- **What is asked**
Quote the part of the listing that opens with the line containing "Task: Focus the Poids (%) input field" and closes with the line containing "will tap(80, 294).", word for word.

- **Stored rows**
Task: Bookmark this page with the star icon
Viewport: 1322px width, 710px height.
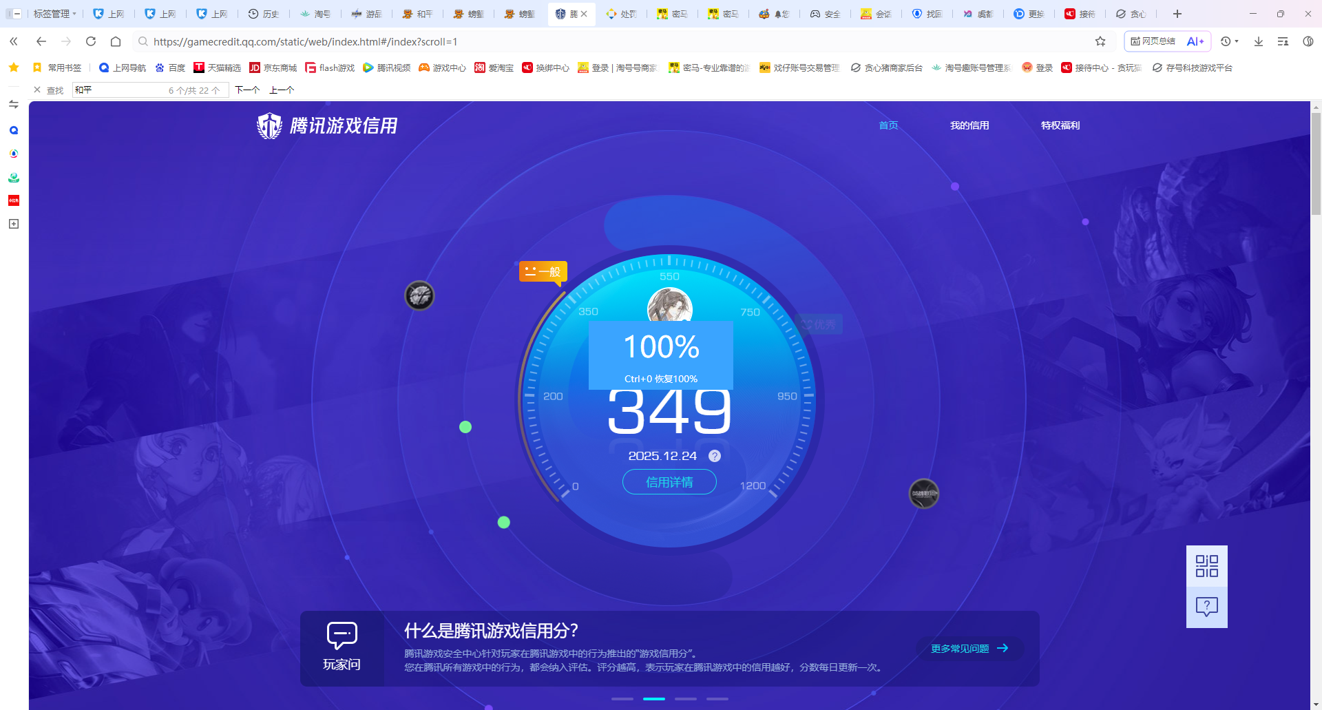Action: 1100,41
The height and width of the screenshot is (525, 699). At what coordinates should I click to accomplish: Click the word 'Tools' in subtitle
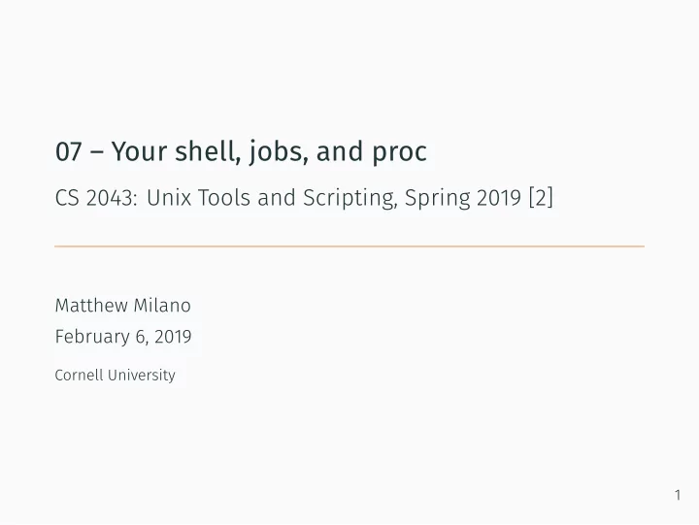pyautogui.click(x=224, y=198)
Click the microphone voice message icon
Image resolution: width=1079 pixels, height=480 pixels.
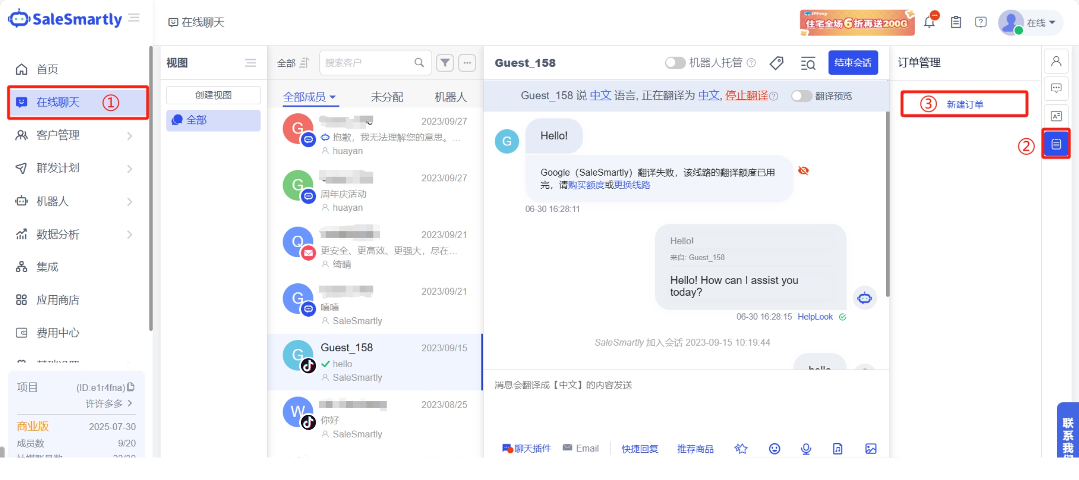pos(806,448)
...
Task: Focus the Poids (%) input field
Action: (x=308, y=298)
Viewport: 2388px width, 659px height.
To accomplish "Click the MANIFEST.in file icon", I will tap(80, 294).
* * *
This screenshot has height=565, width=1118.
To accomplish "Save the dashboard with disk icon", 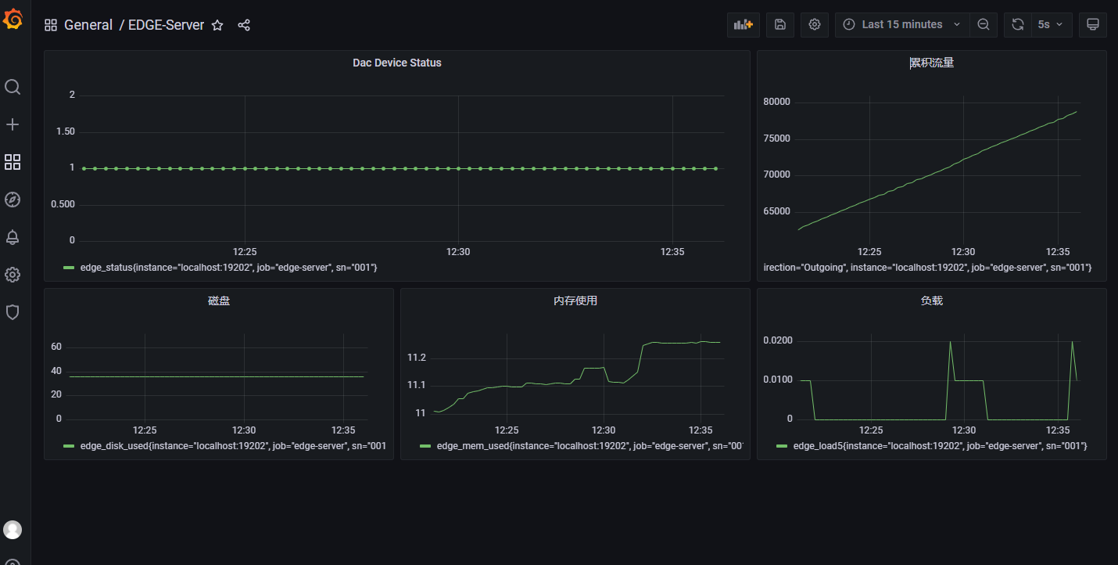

- **Solution to this task**
Task: Focus the Poids (%) input field
Action: (x=308, y=298)
Viewport: 2388px width, 659px height.
To accomplish "Click the MANIFEST.in file icon", I will tap(80, 294).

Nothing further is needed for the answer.